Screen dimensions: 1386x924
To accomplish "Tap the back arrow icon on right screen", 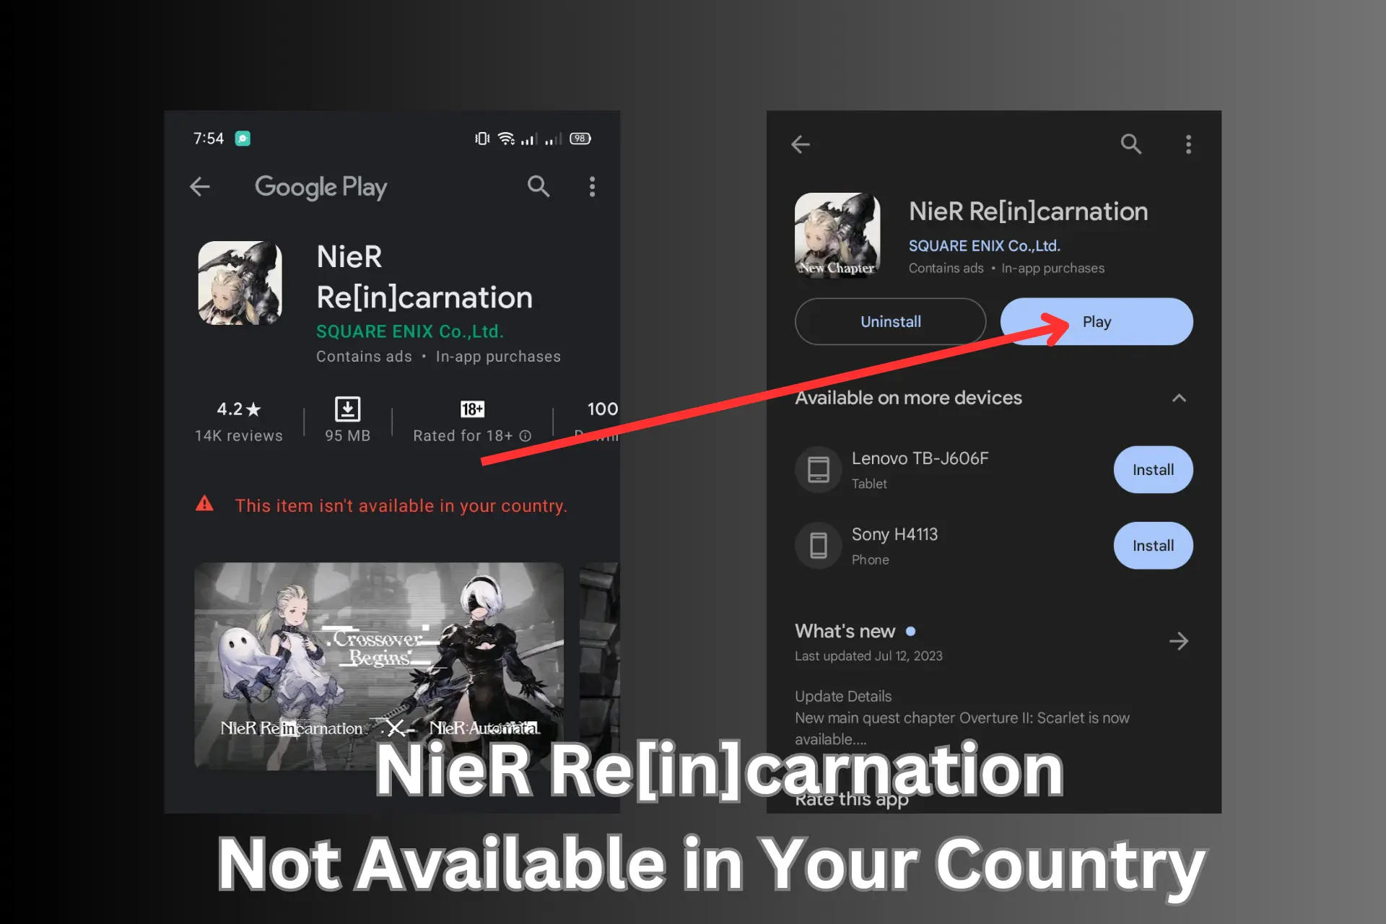I will (801, 144).
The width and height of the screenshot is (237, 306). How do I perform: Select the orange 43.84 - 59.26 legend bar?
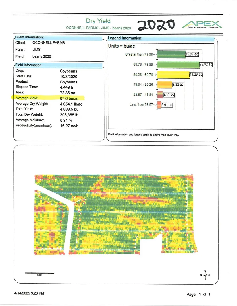click(164, 85)
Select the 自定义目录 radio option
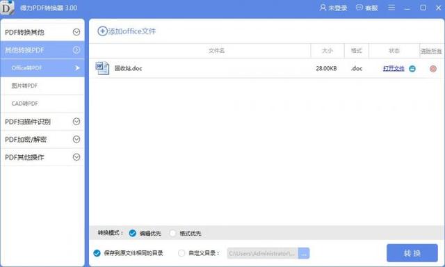Viewport: 445px width, 267px height. (181, 253)
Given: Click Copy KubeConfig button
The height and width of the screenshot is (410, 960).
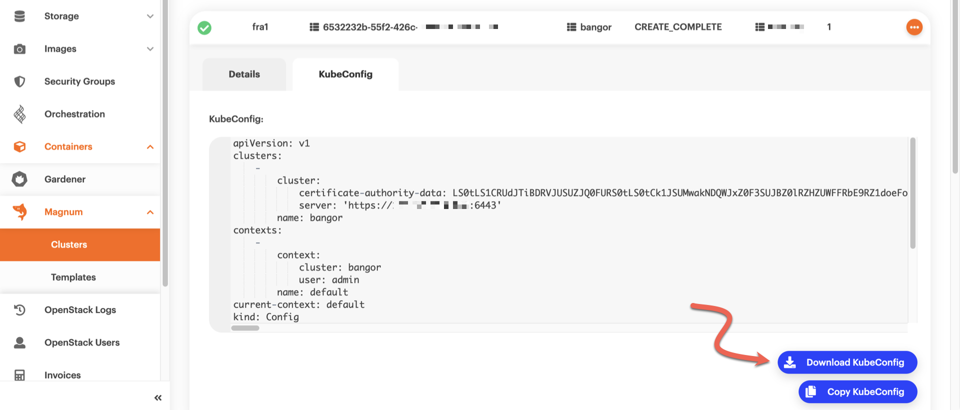Looking at the screenshot, I should tap(858, 392).
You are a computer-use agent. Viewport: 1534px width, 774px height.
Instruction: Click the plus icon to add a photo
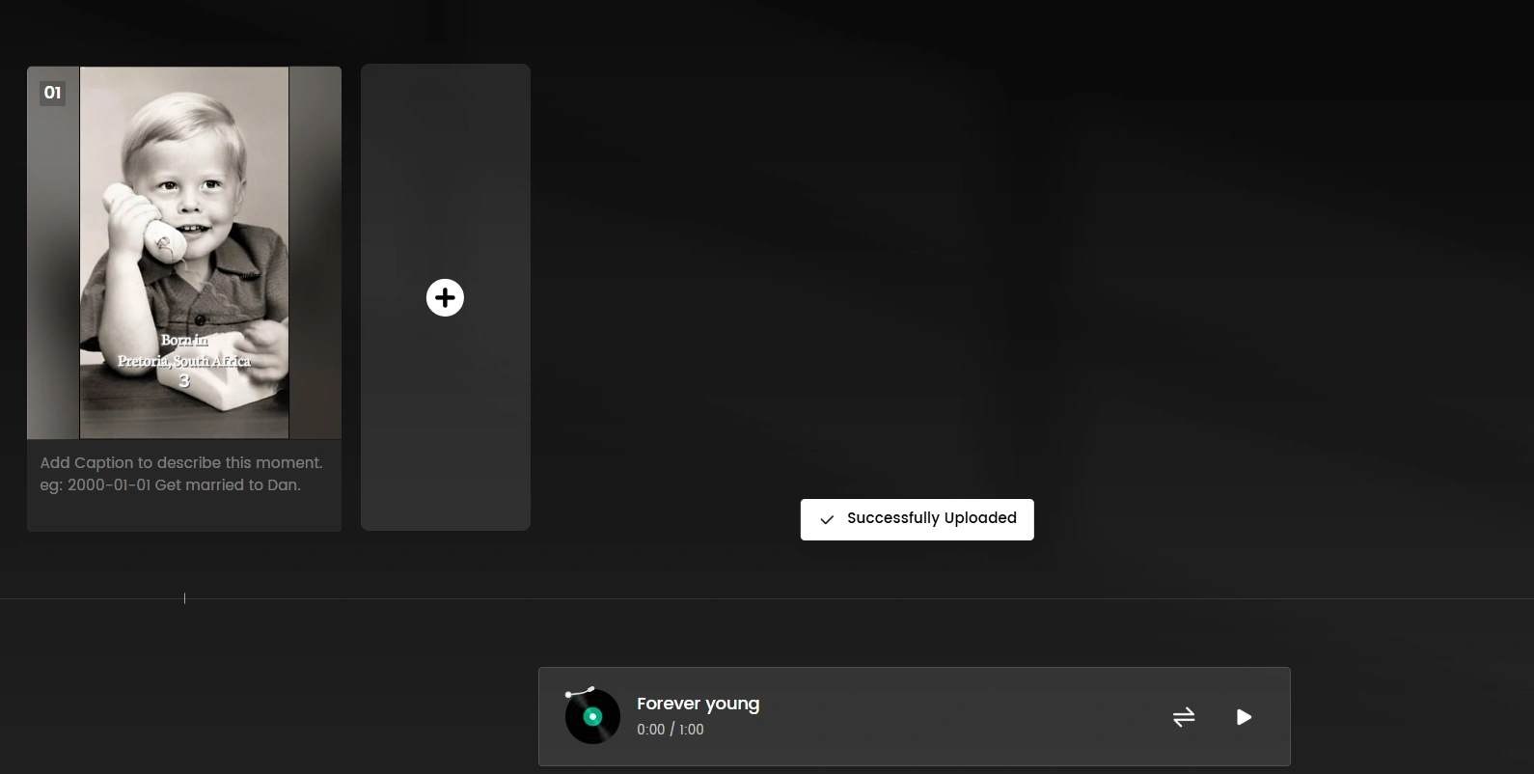click(x=445, y=297)
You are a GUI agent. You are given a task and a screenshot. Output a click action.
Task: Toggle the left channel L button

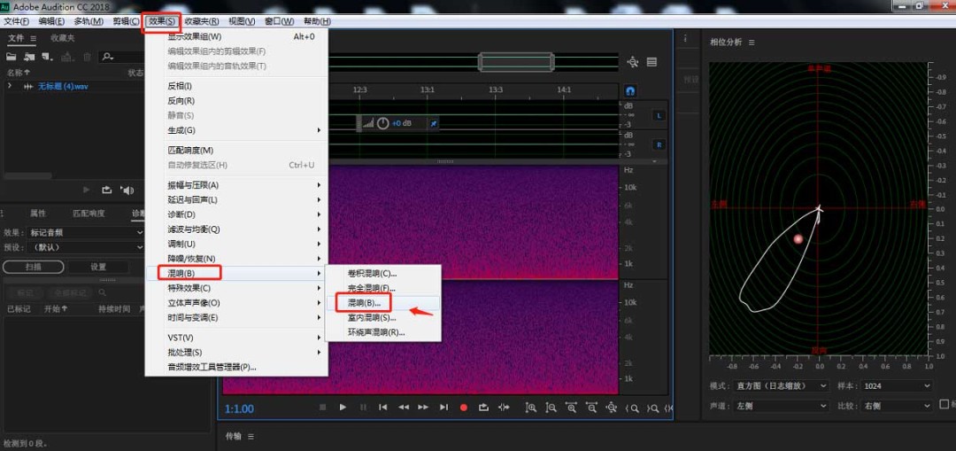(x=659, y=115)
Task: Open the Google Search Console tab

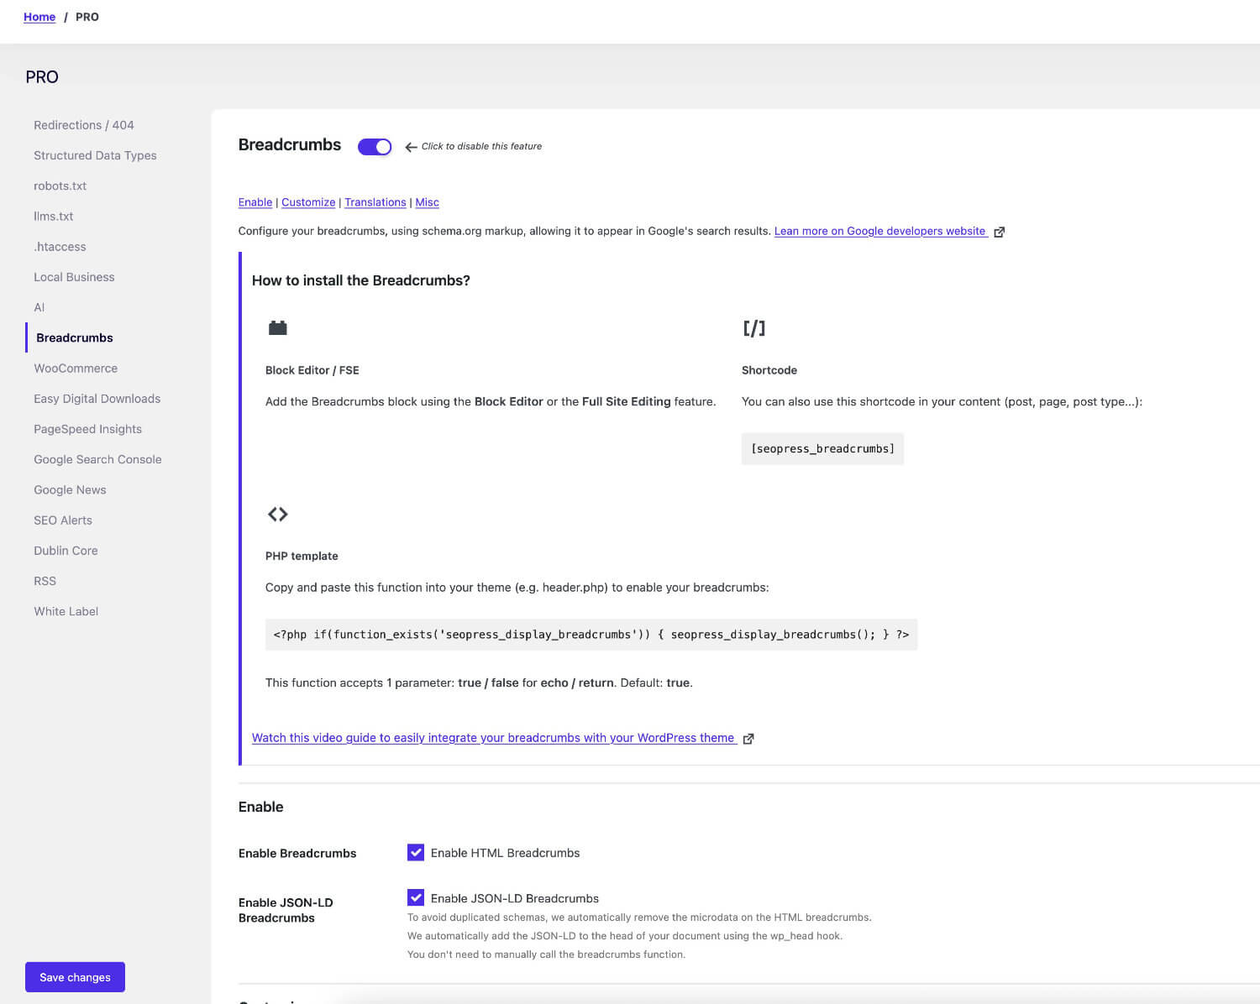Action: point(97,459)
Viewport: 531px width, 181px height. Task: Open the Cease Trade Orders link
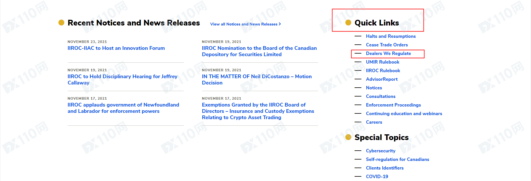pyautogui.click(x=387, y=45)

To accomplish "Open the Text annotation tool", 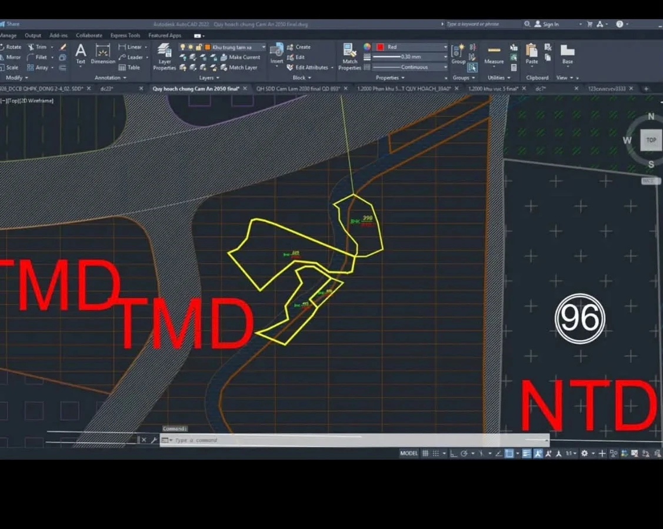I will pyautogui.click(x=81, y=55).
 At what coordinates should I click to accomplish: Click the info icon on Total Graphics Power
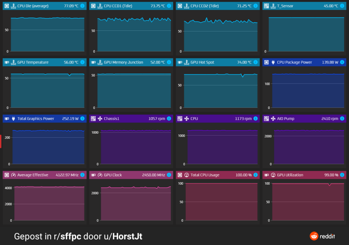tap(82, 118)
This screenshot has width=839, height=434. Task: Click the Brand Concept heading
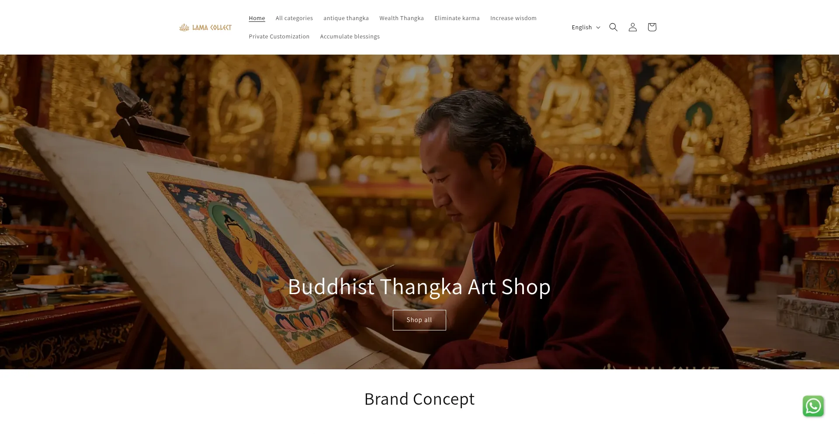tap(420, 399)
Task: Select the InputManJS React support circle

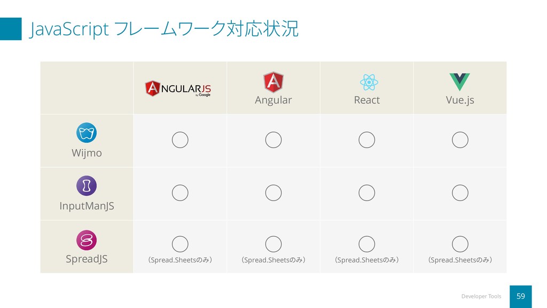Action: click(x=366, y=193)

____________

## Goal of the exercise
Could you copy the records word for word, from the line with "Task: Select the" through the end of the records, leaving out the pictures?

## Exercise output
Task: Select the InputManJS React support circle

Action: click(x=366, y=193)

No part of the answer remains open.